Tuesday, October 15, 2019 | ePaper
Delta Plan needs careful handling
The Delta plan stipulates that 2.5 per cent of the GDP will be spent every year on projects. In fact, the Delta Plan 2100 is a long-term strategy to prevent floods and soil erosion, manage rivers and wastes, and supply water throughout the century. For that, the government initially would take 80 projects to implement at six 'hotspots' by 2030 at an estimated cost of $37.5 billion in the first phase of the plan. The budget would be increased in the course of time.
That means the country will be spending multi-billion dollars every year on water and land resources, but for which extensive stakeholder meetings with various interest groups have not yet been held. There lies the bottom of the problem. Environmentalists believe that a centrally-planned, top-down programme of this magnitude will not deliver the desired results. If implementation of the plan goes wrong, there might be extensive adverse impact-that could cause collateral damage. The green activists point out that a similar programme was undertaken by the authorities back in the '60s that had resulted in the destruction of around 500 rivers in the name of development.

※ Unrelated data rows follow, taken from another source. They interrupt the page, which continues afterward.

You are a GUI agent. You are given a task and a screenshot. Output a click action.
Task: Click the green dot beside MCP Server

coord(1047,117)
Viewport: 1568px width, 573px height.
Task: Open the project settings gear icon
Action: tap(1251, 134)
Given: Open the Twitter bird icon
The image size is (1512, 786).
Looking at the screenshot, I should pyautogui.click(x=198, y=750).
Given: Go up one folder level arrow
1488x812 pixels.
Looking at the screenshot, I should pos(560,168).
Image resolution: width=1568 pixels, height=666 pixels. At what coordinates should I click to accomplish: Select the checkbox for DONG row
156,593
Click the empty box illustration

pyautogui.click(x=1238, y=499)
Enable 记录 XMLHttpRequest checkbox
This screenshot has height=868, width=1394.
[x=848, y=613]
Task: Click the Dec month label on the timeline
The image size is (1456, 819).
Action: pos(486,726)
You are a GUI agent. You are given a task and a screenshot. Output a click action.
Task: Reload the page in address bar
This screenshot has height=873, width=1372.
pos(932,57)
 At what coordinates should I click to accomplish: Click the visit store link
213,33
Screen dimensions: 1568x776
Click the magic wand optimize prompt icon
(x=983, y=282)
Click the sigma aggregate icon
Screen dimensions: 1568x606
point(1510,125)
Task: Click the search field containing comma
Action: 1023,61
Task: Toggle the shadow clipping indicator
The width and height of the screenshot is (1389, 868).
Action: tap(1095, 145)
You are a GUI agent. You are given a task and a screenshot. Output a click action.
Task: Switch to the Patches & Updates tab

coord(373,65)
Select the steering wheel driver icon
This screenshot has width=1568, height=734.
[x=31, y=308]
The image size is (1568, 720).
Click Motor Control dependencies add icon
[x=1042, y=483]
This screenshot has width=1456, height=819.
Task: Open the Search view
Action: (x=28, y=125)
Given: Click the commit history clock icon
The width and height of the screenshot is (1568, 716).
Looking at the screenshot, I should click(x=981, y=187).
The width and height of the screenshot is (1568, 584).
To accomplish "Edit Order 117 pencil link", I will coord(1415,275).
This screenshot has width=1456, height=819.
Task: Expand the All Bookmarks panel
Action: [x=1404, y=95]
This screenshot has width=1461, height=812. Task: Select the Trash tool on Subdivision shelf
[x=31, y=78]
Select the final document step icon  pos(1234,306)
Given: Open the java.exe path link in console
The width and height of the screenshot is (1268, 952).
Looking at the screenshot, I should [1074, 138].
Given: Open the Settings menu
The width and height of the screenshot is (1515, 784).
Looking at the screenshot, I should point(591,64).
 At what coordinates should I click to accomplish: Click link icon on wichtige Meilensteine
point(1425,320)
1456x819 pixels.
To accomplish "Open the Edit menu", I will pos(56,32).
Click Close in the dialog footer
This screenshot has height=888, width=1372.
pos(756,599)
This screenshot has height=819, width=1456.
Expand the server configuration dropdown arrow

The need for multi-stakeholder analysis, we believe, is the right thing to do at this moment. Local conditions, climate change-related data and exhaustive analysis by field-level organisations need to be taken under consideration before crafting such a massive programme. Otherwise it would bring no result rather spoil the total money. Since the country has started experiencing the ill-effects of global warming and freak weather events, it needs to incorporate the changes suggested by other parties.